------ Data listing
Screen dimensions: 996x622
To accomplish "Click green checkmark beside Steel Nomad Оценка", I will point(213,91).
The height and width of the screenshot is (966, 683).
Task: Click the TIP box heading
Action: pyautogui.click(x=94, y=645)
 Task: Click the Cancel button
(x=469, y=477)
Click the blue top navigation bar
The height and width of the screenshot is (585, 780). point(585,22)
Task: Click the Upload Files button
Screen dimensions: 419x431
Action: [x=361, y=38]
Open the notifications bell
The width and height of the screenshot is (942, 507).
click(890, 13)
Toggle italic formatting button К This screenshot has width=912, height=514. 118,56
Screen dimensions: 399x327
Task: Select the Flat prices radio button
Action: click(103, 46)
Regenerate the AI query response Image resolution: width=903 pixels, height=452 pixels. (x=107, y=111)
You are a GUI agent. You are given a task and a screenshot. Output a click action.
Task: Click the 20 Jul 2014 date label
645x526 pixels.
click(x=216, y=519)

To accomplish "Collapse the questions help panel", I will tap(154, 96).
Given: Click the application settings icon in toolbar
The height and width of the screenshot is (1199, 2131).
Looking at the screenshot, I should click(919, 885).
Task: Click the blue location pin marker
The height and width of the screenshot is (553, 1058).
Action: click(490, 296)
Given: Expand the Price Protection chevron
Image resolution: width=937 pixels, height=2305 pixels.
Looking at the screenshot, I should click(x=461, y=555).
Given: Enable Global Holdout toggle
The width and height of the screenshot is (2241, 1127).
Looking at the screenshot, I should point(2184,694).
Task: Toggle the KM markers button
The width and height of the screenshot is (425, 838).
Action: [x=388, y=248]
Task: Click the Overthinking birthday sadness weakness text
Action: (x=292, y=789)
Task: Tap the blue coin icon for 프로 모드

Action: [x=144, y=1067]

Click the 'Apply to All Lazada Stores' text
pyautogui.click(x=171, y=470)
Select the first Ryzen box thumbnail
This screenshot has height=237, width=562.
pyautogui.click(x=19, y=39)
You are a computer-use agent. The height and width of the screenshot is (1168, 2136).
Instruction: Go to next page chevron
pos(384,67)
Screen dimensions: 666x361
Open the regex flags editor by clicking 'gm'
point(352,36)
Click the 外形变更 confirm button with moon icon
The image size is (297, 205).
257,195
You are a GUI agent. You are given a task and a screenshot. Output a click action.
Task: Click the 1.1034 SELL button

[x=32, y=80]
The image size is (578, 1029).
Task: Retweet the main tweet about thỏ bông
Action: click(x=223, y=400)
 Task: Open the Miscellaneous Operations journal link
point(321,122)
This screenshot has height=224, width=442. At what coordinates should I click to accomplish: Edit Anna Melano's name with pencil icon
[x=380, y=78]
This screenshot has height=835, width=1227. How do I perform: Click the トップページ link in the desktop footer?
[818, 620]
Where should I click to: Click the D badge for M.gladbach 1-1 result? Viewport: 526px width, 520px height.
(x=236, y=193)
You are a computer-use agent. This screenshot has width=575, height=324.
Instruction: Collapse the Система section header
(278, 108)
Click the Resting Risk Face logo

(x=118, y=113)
------------
- Instructions to follow -
Quote every one of the items above word for word, keeping their original line breaks.

- Problem solution -
Screen dimensions: 996x622
To accomplish "Click green checkmark beside Steel Nomad Оценка", I will point(213,91).
The height and width of the screenshot is (966, 683).
Task: Click the TIP box heading
Action: pyautogui.click(x=94, y=645)
 Task: Click the Cancel button
(x=469, y=477)
Click the blue top navigation bar
The height and width of the screenshot is (585, 780). point(585,22)
Task: Click the Upload Files button
Screen dimensions: 419x431
Action: [x=361, y=38]
Open the notifications bell
The width and height of the screenshot is (942, 507).
click(890, 13)
Toggle italic formatting button К This screenshot has width=912, height=514. 118,56
Screen dimensions: 399x327
Task: Select the Flat prices radio button
Action: click(103, 46)
Regenerate the AI query response Image resolution: width=903 pixels, height=452 pixels. (x=107, y=111)
You are a GUI agent. You are given a task and a screenshot. Output a click action.
Task: Click the 20 Jul 2014 date label
645x526 pixels.
click(x=216, y=519)

To accomplish "Collapse the questions help panel", I will tap(154, 96).
Given: Click the application settings icon in toolbar
The height and width of the screenshot is (1199, 2131).
Looking at the screenshot, I should click(919, 885).
Task: Click the blue location pin marker
The height and width of the screenshot is (553, 1058).
Action: click(490, 296)
Given: Expand the Price Protection chevron
Image resolution: width=937 pixels, height=2305 pixels.
Looking at the screenshot, I should click(x=461, y=555).
Given: Enable Global Holdout toggle
The width and height of the screenshot is (2241, 1127).
Looking at the screenshot, I should point(2184,694).
Task: Toggle the KM markers button
The width and height of the screenshot is (425, 838).
Action: [x=388, y=248]
Task: Click the Overthinking birthday sadness weakness text
Action: (x=292, y=789)
Task: Tap the blue coin icon for 프로 모드

Action: [x=144, y=1067]

Click the 'Apply to All Lazada Stores' text
pyautogui.click(x=171, y=470)
Select the first Ryzen box thumbnail
This screenshot has height=237, width=562.
pyautogui.click(x=19, y=39)
You are a computer-use agent. The height and width of the screenshot is (1168, 2136).
Instruction: Go to next page chevron
pos(384,67)
Screen dimensions: 666x361
Open the regex flags editor by clicking 'gm'
point(352,36)
Click the 外形变更 confirm button with moon icon
The image size is (297, 205).
257,195
You are a GUI agent. You are given a task and a screenshot. Output a click action.
Task: Click the 1.1034 SELL button

[x=32, y=80]
The image size is (578, 1029).
Task: Retweet the main tweet about thỏ bông
Action: click(x=223, y=400)
 Task: Open the Miscellaneous Operations journal link
point(321,122)
This screenshot has height=224, width=442. At what coordinates should I click to accomplish: Edit Anna Melano's name with pencil icon
[x=380, y=78]
This screenshot has height=835, width=1227. How do I perform: Click the トップページ link in the desktop footer?
[818, 620]
Where should I click to: Click the D badge for M.gladbach 1-1 result? Viewport: 526px width, 520px height.
(x=236, y=193)
You are a computer-use agent. This screenshot has width=575, height=324.
Instruction: Collapse the Система section header
(278, 108)
Click the Resting Risk Face logo

(x=118, y=113)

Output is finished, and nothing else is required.